(TASK ITEM)
Please quote exactly the lines below from the line containing "Identify the click" to the line containing "TEST: iPhone 15 Pro Max (770, 1589)", both lines included, and nothing else.

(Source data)
╭──
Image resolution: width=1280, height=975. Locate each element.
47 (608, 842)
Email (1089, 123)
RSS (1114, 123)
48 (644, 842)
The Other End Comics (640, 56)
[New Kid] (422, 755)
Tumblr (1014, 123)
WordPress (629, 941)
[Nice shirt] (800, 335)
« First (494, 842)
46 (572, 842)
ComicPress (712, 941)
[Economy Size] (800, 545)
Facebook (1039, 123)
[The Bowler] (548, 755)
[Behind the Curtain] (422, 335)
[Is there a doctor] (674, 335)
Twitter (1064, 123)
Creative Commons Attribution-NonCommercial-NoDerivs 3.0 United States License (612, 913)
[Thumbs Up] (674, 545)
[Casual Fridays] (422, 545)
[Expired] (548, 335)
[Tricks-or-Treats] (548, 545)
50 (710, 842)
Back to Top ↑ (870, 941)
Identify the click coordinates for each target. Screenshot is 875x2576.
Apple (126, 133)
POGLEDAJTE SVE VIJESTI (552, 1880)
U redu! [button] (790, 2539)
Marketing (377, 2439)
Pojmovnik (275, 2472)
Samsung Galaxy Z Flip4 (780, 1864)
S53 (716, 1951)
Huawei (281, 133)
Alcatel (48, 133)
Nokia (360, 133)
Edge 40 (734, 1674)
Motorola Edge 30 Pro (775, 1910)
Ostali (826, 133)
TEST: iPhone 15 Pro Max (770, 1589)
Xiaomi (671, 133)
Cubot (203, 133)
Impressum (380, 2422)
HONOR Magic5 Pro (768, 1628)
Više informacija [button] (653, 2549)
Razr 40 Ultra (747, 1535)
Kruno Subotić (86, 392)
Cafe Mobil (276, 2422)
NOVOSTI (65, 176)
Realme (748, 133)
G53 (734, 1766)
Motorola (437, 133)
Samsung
╰──
(REPLY)
Identify the click coordinates for each target. Screenshot is 875x2576.
Apple (126, 133)
POGLEDAJTE SVE VIJESTI (552, 1880)
U redu! [button] (790, 2539)
Marketing (377, 2439)
Pojmovnik (275, 2472)
Samsung Galaxy Z Flip4 (780, 1864)
S53 (716, 1951)
Huawei (281, 133)
Alcatel (48, 133)
Nokia (360, 133)
Edge 40 (734, 1674)
Motorola Edge 30 Pro (775, 1910)
Ostali (826, 133)
TEST: iPhone 15 Pro Max (770, 1589)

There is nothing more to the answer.